December Update

With preparations for a wedding (Dec. 29) and Christmas, I haven’t been writing much lately. I have been reading. I’m about halfway through Paul Bowles’ The Sheltering Sky, the 49th book on my 100-novels reading list, and recently finished Diane Ackerman’s The Zookeeper’s Wife, a book I picked up at the Texas Book Festival last month.

As for The Sheltering Sky, I’m enjoying the read this time around, much more than I did the first time I read it between semesters when in graduate school. First of all, I’m following the plot better, what plot there is. Second of all, when I first read the novel, I was much more interested in Bowles than the novel itself; I had read a biography of him that said he was an early influence on the Beats and of promoting existentialist thought in post-World War II America, and I can see those influences in The Sheltering Sky.

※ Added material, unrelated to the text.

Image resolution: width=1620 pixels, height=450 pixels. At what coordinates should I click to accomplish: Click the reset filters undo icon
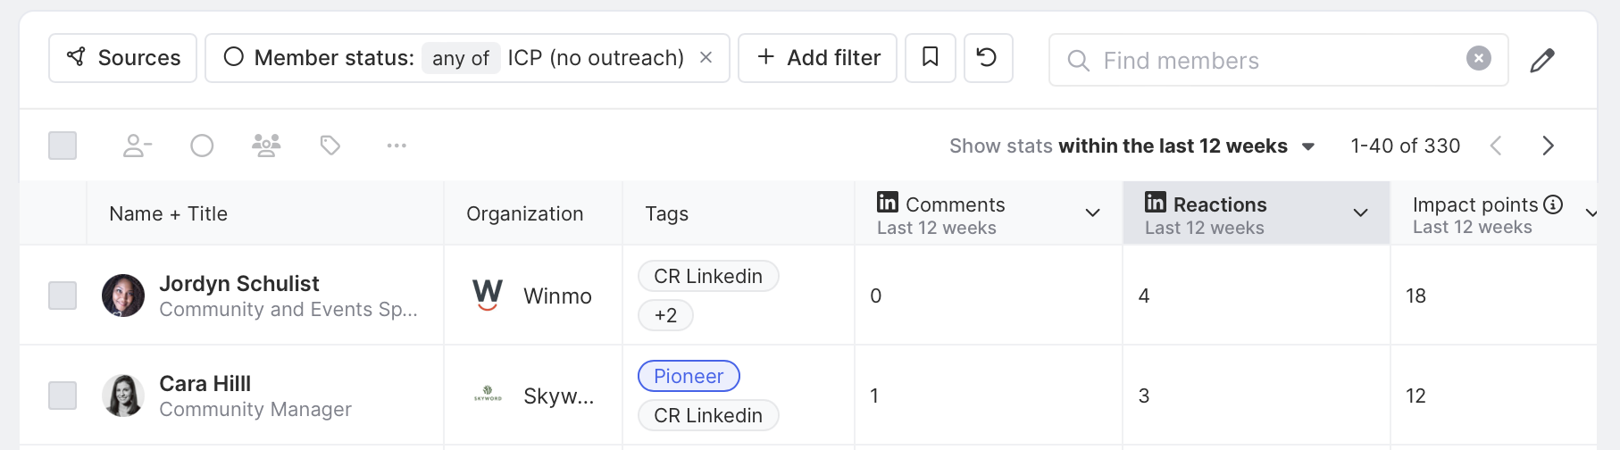988,58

The bleakness of the post-war North African landscape wedded to a bleak marriage makes for a strong existentialist outlook. And that outlook became very hip among American writers after World War II. Overall, writers such as Norman Mailer and Jack Kerouac, though on the surface they took opposite directions, especially stylistically, explored hipster existentialism. Bowles seems a precursor to them. To me, his characters are bewildered. They haven’t quite shed their lost generation outlook, the Americans Port and Kit in particular, though the world has changed once again because of a world war.

Port and Kit’s inability to shed the past seems to be an American trait, a trait Faulkner explored so effectively. Or when they try to shed it, they get lost, because they’ve found nothing to replace the past with; and it’s too difficult to live in the present.